= Task goal =
Print the items exactly as they appear, from the first one up to and including the line with "(669, 111).". Print nothing else.

▬▬▬

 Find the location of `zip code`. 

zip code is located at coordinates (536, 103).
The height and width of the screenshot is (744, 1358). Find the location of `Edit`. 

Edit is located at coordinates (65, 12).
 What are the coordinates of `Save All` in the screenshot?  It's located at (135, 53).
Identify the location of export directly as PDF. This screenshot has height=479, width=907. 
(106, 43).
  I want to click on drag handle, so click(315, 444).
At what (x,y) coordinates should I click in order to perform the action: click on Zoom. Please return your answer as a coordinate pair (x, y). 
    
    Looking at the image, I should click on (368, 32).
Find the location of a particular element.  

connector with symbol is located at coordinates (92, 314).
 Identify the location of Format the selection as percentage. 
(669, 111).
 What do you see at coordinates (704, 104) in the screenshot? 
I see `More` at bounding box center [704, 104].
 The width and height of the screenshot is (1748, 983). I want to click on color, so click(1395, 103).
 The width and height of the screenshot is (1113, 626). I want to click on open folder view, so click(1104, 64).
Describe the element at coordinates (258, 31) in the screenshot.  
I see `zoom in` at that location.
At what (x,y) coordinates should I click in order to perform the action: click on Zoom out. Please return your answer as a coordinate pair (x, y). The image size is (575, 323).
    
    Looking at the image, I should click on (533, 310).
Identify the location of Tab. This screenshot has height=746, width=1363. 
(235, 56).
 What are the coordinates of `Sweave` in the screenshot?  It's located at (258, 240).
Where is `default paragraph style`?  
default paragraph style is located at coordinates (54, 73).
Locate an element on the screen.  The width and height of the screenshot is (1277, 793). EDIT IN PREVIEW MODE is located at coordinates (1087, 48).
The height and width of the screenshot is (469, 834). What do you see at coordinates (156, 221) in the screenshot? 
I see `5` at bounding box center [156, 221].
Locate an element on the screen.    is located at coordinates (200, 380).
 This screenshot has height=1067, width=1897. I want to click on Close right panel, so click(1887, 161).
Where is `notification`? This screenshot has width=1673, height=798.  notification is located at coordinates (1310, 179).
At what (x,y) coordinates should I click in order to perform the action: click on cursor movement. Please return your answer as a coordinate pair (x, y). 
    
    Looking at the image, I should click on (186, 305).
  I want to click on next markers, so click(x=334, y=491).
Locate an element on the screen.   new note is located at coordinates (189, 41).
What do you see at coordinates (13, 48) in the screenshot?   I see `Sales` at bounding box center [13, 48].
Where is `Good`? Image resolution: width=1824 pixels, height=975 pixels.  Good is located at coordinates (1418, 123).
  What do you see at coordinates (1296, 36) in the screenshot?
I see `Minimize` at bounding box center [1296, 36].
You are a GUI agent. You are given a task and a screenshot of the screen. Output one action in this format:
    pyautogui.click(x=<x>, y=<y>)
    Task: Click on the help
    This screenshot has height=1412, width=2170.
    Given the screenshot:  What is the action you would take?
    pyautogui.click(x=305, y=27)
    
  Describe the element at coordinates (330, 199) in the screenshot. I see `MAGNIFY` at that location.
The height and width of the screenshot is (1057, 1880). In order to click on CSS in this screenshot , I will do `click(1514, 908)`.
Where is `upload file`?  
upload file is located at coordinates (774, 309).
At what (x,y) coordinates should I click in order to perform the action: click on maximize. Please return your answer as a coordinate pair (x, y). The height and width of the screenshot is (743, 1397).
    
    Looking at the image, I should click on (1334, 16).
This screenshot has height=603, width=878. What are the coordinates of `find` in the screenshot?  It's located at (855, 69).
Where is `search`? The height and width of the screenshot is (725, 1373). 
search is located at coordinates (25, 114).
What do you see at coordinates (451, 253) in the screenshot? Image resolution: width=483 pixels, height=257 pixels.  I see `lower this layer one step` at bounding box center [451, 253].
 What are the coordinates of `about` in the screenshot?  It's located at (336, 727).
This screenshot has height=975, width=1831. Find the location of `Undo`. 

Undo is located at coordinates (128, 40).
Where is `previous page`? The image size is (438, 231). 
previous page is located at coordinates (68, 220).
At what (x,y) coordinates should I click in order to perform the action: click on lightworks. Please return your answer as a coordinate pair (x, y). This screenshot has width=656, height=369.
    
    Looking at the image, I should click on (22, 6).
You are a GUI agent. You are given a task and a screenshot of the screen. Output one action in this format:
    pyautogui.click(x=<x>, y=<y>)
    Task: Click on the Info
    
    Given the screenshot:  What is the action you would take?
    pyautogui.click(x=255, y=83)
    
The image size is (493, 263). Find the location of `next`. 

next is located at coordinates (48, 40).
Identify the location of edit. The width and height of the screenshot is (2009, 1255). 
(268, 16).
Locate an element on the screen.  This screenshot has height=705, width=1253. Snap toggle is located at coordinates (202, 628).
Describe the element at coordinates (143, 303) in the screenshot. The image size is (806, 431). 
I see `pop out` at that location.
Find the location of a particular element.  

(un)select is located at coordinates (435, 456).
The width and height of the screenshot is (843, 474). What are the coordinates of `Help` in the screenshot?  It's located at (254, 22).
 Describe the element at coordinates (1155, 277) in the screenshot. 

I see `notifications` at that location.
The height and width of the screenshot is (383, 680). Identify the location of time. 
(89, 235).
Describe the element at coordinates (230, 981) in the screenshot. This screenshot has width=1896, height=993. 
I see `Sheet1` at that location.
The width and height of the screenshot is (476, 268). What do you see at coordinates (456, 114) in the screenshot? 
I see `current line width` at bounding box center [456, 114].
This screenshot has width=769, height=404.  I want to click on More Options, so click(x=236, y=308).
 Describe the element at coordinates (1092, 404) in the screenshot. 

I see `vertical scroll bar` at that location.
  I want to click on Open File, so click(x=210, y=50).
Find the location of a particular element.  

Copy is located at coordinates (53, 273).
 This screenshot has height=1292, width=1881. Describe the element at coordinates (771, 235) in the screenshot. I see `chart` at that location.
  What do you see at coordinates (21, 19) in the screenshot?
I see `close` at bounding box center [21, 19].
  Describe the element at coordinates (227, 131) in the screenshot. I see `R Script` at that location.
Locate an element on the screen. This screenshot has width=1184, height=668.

▬▬▬

= The solution =
 Find the location of `zip code`. 

zip code is located at coordinates (536, 103).
The height and width of the screenshot is (744, 1358). Find the location of `Edit`. 

Edit is located at coordinates (65, 12).
 What are the coordinates of `Save All` in the screenshot?  It's located at (135, 53).
Identify the location of export directly as PDF. This screenshot has height=479, width=907. 
(106, 43).
  I want to click on drag handle, so click(315, 444).
At what (x,y) coordinates should I click in order to perform the action: click on Zoom. Please return your answer as a coordinate pair (x, y). 
    
    Looking at the image, I should click on (368, 32).
Find the location of a particular element.  

connector with symbol is located at coordinates (92, 314).
 Identify the location of Format the selection as percentage. 
(669, 111).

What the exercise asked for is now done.